▶ [DATA RECORDS]:
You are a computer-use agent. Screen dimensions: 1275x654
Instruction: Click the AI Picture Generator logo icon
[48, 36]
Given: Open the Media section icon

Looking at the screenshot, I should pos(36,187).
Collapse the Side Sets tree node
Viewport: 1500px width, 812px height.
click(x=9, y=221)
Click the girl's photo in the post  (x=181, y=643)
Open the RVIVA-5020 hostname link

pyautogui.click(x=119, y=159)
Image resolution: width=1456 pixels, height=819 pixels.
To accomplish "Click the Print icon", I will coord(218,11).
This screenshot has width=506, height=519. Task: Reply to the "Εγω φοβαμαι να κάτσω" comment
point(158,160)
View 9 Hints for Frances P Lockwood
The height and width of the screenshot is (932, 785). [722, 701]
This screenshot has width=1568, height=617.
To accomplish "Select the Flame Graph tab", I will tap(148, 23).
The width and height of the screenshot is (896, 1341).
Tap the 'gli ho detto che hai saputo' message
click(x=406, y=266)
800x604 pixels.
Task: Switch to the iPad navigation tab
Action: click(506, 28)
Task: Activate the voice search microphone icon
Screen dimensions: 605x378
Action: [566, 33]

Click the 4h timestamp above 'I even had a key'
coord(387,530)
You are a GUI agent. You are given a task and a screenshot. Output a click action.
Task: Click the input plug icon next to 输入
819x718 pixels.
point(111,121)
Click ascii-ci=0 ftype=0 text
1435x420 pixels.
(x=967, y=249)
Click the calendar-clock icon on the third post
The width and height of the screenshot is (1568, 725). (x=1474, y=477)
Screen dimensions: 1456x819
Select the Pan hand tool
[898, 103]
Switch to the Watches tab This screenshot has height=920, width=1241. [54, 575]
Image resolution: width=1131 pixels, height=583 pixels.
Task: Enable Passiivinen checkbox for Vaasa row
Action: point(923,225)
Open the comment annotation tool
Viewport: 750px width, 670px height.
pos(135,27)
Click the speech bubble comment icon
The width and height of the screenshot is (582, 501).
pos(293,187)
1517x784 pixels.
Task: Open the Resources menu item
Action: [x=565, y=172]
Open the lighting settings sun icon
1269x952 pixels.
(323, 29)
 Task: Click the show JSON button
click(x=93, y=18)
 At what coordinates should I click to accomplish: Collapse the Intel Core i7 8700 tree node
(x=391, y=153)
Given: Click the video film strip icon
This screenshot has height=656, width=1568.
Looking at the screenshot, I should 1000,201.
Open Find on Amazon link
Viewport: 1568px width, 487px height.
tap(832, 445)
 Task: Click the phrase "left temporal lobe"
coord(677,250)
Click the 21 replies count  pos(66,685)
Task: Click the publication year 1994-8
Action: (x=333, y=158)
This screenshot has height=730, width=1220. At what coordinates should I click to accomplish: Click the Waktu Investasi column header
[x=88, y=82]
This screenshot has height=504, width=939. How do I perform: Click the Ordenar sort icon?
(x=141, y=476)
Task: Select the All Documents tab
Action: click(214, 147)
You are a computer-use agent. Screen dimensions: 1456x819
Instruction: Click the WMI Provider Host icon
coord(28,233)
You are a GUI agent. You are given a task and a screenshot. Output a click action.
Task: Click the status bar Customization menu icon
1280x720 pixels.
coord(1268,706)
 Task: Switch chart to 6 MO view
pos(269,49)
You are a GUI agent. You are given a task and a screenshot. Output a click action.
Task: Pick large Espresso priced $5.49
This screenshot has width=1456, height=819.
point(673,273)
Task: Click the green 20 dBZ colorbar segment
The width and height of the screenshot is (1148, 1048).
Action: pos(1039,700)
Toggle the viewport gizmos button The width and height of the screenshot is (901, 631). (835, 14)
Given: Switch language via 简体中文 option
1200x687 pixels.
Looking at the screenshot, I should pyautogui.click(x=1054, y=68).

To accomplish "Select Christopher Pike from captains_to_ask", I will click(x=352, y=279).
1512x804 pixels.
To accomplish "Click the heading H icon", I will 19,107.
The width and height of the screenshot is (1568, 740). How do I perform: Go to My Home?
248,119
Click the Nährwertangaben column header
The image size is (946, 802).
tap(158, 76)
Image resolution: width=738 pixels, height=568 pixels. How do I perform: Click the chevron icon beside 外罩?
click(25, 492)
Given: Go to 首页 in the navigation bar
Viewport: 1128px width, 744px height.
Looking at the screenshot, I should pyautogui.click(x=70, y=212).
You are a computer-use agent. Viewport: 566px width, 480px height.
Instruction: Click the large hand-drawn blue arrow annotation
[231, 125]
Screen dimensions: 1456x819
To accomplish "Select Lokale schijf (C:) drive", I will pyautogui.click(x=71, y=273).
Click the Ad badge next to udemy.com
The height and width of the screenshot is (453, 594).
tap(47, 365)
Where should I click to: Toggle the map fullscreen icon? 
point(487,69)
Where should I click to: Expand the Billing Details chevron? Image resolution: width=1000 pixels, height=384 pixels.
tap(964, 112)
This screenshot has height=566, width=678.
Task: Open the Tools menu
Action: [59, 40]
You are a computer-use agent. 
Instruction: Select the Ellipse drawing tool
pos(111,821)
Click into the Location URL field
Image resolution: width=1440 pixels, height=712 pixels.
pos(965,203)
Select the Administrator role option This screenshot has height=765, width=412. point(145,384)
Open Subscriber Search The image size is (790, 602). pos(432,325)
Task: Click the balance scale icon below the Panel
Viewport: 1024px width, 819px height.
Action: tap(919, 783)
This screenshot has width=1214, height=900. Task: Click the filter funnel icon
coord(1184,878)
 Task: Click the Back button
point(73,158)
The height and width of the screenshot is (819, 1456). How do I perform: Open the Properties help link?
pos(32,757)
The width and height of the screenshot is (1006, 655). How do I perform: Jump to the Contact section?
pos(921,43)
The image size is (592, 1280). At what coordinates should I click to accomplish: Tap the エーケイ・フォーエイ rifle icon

▶ [TASK TO CARRY OUT]:
Copy the lines from the one containing "Given: Switch language via 简体中文 option" through the one containing "tap(158, 76)", substituting "row header" for "column header" and keeping everything else the same.

▶ [OUTPUT FOR THIS EXERCISE]:
Given: Switch language via 简体中文 option
1200x687 pixels.
Looking at the screenshot, I should pyautogui.click(x=1054, y=68).

To accomplish "Select Christopher Pike from captains_to_ask", I will click(x=352, y=279).
1512x804 pixels.
To accomplish "Click the heading H icon", I will 19,107.
The width and height of the screenshot is (1568, 740). How do I perform: Go to My Home?
248,119
Click the Nährwertangaben row header
The image size is (946, 802).
tap(158, 76)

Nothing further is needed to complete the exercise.